Asie de la mousson (suite)

Le monde indien et indianisé

Le monde indianisé est un monde religieux divisé entre islām, hindouisme et bouddhisme ; il y a en outre des minorités chrétiennes, et les Philippines sont catholiques. La « partition » du monde indien en août 1947 et la création du Pākistān ont été dues à la volonté des musulmans de ne pas vivre dans un État hindou. Le Bengale et le Pendjab ont été partagés en deux, et, avant l’indépendance du Bangla Desh, 1 700 km séparaient les deux régions formant le Pākistān. L’islām règne sur le Pākistān, le Bangla Desh, la Malaisie et l’Indonésie.

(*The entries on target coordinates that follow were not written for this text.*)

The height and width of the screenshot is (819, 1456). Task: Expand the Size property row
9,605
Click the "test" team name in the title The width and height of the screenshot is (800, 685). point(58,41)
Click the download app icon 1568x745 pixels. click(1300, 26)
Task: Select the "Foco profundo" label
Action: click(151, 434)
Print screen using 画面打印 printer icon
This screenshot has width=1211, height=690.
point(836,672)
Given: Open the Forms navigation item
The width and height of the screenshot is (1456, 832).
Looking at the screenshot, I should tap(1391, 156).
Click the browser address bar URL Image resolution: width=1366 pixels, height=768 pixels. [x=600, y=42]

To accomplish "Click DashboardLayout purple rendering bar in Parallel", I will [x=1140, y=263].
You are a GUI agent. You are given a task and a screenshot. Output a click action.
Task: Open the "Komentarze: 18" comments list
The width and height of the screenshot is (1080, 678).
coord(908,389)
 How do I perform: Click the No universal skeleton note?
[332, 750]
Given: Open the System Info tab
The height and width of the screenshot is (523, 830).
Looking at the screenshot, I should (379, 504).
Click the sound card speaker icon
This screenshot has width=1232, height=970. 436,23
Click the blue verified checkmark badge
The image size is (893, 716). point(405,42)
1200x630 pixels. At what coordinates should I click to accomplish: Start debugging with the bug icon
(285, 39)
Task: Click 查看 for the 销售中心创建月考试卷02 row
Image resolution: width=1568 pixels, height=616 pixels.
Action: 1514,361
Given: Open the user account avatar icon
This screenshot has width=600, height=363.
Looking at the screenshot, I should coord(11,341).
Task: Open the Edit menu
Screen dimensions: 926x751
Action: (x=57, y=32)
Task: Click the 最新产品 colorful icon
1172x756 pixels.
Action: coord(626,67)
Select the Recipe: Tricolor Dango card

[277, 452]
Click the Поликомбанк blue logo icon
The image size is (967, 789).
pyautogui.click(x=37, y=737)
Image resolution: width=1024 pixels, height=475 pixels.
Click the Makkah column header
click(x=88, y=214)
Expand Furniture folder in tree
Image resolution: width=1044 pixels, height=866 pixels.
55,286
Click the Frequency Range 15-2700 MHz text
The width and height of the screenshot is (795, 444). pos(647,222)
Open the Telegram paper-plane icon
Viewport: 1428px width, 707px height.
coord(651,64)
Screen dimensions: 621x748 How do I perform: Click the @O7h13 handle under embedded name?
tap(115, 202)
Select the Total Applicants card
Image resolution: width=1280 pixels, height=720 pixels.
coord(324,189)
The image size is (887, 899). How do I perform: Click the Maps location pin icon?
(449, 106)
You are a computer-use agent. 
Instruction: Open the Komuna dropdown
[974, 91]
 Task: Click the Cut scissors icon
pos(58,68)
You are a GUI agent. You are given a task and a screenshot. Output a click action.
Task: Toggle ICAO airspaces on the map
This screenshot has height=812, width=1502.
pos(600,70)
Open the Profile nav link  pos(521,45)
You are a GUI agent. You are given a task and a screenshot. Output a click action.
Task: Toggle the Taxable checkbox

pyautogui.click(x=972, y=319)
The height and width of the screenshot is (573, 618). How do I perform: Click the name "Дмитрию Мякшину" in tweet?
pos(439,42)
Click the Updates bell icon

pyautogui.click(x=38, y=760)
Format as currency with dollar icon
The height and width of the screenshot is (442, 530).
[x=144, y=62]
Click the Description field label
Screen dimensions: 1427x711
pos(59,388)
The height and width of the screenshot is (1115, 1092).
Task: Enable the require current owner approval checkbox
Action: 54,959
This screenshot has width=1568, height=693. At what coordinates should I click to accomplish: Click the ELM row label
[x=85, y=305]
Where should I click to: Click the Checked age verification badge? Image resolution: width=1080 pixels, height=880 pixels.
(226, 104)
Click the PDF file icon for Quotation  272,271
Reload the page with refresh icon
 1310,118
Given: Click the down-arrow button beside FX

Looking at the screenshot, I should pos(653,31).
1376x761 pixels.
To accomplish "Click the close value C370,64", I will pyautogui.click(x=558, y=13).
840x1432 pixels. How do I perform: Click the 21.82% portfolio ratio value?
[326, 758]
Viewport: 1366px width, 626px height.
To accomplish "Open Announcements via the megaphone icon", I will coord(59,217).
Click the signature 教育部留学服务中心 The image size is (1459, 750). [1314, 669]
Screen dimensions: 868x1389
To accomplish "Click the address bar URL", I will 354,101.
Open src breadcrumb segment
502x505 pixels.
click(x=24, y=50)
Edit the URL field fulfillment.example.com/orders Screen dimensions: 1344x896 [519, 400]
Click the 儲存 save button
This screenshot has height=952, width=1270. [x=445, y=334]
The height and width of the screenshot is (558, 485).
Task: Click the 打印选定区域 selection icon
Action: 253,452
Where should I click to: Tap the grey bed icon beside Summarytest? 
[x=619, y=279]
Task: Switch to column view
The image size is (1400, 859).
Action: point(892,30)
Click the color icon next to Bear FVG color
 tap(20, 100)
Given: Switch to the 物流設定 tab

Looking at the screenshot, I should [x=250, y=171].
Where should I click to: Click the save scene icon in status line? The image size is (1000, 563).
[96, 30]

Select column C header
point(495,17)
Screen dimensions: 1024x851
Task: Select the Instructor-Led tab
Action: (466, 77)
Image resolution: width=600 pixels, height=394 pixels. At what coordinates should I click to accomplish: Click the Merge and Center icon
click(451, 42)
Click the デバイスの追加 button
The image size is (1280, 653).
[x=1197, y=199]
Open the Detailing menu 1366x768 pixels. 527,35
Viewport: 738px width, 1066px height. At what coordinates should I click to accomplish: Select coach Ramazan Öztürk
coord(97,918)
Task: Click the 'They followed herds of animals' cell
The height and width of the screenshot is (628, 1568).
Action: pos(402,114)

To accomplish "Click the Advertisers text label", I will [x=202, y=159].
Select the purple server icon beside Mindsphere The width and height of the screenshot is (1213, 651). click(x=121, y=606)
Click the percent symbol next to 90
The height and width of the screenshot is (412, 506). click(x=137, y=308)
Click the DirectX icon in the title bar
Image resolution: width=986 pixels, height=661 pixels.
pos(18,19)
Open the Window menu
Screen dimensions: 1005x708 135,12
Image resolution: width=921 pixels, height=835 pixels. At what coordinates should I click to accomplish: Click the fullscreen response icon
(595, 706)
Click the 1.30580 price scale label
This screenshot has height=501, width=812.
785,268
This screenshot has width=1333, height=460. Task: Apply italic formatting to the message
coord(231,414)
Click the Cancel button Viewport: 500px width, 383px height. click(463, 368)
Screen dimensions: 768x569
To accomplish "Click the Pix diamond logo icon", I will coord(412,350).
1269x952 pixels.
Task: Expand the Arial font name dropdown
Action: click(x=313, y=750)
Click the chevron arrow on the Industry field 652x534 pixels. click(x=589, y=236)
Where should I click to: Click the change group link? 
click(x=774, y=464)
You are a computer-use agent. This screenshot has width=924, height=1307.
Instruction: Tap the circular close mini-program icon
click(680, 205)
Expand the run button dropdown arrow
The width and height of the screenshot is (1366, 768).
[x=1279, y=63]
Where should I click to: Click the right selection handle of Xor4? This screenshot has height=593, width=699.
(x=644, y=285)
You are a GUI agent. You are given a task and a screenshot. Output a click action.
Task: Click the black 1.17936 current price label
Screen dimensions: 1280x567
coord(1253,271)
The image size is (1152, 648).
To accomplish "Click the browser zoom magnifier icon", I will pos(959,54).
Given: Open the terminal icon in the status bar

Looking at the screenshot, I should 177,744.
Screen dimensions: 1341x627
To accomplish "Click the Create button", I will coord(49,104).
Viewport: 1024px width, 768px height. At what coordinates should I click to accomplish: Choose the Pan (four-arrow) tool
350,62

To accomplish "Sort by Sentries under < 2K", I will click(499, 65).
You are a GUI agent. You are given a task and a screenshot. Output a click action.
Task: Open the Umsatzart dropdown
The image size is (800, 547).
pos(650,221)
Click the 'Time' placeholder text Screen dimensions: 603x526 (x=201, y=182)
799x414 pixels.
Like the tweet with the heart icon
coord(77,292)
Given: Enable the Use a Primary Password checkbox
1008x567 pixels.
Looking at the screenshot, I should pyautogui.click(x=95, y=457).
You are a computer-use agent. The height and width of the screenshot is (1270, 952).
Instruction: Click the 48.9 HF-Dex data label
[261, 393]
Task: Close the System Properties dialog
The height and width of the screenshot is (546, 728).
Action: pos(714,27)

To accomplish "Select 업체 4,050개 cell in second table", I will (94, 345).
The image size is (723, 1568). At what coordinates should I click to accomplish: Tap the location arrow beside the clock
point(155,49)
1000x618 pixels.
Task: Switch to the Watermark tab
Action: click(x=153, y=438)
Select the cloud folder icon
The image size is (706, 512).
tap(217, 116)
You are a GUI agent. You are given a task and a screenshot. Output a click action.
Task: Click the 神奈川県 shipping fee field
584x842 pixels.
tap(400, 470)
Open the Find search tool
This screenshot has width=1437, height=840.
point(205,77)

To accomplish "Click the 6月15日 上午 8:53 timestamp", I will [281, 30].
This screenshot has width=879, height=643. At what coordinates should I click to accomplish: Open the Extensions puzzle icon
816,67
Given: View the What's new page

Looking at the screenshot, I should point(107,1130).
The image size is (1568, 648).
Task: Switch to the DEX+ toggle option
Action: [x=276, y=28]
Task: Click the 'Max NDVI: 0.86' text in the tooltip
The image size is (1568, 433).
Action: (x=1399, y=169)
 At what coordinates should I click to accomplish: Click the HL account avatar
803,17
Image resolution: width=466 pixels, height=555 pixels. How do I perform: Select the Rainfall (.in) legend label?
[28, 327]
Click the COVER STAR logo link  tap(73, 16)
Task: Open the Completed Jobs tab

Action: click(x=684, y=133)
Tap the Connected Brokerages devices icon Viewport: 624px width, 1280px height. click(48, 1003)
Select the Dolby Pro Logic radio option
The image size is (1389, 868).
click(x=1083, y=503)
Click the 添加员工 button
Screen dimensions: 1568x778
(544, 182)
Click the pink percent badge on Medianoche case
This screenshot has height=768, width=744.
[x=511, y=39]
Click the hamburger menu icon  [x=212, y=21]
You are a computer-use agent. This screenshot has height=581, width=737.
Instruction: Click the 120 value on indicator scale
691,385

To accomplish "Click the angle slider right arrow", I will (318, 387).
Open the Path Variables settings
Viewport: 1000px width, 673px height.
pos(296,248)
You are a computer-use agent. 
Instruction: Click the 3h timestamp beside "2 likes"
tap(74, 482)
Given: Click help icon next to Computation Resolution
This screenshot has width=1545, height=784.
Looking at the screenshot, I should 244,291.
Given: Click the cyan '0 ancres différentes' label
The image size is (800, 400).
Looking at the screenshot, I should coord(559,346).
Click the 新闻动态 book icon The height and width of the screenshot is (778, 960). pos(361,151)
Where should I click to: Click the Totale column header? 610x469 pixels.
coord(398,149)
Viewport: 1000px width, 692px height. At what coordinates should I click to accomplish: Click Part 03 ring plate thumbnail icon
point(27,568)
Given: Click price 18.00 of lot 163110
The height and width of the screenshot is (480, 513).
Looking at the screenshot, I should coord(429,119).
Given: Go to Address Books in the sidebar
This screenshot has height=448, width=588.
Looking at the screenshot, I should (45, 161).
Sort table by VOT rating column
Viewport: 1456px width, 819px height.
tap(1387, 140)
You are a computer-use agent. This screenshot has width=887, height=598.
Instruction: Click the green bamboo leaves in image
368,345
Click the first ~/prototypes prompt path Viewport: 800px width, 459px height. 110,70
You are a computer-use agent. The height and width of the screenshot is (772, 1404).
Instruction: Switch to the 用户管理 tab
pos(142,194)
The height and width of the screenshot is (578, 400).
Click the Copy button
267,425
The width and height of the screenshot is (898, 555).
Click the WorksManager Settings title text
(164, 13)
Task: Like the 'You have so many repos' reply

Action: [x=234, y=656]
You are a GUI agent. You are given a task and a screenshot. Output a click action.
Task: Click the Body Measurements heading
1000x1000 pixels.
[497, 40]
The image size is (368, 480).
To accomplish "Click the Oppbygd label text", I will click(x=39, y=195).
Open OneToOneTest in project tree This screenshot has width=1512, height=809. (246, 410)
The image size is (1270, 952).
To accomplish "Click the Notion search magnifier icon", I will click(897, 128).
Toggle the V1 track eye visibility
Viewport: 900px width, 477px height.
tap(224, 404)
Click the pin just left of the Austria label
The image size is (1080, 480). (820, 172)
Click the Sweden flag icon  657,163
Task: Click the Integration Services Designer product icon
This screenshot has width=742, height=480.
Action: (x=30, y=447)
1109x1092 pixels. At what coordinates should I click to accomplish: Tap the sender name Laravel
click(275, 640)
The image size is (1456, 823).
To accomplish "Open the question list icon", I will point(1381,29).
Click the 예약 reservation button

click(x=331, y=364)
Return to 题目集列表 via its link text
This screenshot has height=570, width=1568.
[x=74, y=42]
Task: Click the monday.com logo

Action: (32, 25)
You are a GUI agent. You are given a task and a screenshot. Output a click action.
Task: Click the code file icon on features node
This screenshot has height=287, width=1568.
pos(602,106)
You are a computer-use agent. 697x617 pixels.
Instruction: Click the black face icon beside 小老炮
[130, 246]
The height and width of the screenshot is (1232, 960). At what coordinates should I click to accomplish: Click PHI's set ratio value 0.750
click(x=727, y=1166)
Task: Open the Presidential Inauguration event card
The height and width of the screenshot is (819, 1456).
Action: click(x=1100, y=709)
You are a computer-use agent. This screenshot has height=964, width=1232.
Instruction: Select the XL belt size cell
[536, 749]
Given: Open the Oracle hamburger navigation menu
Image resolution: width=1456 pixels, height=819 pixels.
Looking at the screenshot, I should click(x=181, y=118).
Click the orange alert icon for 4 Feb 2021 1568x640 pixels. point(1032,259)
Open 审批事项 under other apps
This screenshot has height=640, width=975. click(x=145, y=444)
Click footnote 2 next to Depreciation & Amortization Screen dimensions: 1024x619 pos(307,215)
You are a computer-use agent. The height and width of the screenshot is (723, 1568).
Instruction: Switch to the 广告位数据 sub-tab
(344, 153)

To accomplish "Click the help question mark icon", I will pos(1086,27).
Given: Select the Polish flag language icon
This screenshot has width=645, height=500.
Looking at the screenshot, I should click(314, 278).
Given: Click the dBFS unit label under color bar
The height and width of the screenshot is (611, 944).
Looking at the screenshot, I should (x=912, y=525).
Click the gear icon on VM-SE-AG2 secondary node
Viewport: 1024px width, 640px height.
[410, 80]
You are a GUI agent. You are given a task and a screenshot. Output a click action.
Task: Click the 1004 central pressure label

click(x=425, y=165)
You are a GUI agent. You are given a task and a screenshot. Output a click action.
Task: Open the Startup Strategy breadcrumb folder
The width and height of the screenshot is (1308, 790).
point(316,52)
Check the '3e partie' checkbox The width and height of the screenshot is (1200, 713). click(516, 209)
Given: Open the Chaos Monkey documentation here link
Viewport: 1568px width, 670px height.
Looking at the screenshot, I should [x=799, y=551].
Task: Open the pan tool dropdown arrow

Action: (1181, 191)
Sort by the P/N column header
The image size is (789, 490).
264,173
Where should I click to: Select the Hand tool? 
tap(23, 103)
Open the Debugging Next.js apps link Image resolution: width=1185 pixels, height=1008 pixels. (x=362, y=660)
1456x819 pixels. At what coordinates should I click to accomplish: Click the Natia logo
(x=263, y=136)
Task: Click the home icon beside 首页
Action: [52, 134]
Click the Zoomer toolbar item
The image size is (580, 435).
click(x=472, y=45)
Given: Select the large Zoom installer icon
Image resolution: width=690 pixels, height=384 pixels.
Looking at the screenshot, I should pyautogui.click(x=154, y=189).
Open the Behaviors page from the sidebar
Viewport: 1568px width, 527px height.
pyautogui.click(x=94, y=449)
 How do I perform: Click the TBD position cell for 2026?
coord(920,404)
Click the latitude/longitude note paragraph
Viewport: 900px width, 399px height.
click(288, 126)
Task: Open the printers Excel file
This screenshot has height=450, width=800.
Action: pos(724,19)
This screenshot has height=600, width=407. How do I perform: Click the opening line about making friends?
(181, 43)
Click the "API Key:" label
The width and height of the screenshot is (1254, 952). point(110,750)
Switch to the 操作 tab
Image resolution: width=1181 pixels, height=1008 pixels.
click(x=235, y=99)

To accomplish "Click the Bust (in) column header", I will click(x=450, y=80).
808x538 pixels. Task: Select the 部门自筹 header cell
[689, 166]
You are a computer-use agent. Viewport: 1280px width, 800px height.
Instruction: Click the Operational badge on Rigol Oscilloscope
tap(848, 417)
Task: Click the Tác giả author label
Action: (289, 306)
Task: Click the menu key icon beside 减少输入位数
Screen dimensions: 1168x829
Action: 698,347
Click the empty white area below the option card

En dépit de l’existence d’importantes minorités religieuses et du fait que l’Union indienne est, en principe, un État laïc, 86 p. 100 des Indiens sont hindouistes, et leur ferveur religieuse est grande. Pour ce panthéisme, la vie est, grâce à la réincarnation, éternelle ; elle peut se réincarner dans un animal, et il n’y a donc pas de différence fondamentale entre l’homme et l’animal ; il est donc interdit de tuer les animaux : telle est la doctrine de l’ahimsā. L’hindouiste strict, et plus particulièrement le brahmane, ne mange ni viande, ni œuf, ni poisson : les métiers de boucher, d’équarrisseur, de tanneur, de cordonnier, de pêcheur ne sont pratiqués que par des intouchables ou des non-hindous. Il est difficile de ne pas attribuer aux préceptes religieux la faible importance de la pêche et du petit bétail. L’Union indienne tout entière pêche environ 1 Mt de poisson, ce qui représente 2 kg de poisson par personne et par an : pêcheurs en mer et consommateurs sont, pour la plupart, musulmans ou chrétiens. On estime à quatre œufs par an la consommation individuelle (les volailles sont peu nombreuses), à six millions le nombre des porcs, propriété des plus misérables intouchables, à 40 millions celui des moutons, élevés pour la laine ; à 60 millions celui des chèvres, dont la viande est consommée par la plupart des Indiens, quand ils le peuvent, mais non par les brahmanes. La viande de bœuf n’est jamais consommée. L’énorme troupeau bovin (160 millions de têtes) et bubalin (50 millions de têtes) est un instrument de travail. Le lait, toutefois, est consommé, en particulier le lait de bufflesse, surtout sous forme de beurre fondu (ghī) ; mais ce lait, aliment essentiel des castes élevées (brahmanes), est assez cher.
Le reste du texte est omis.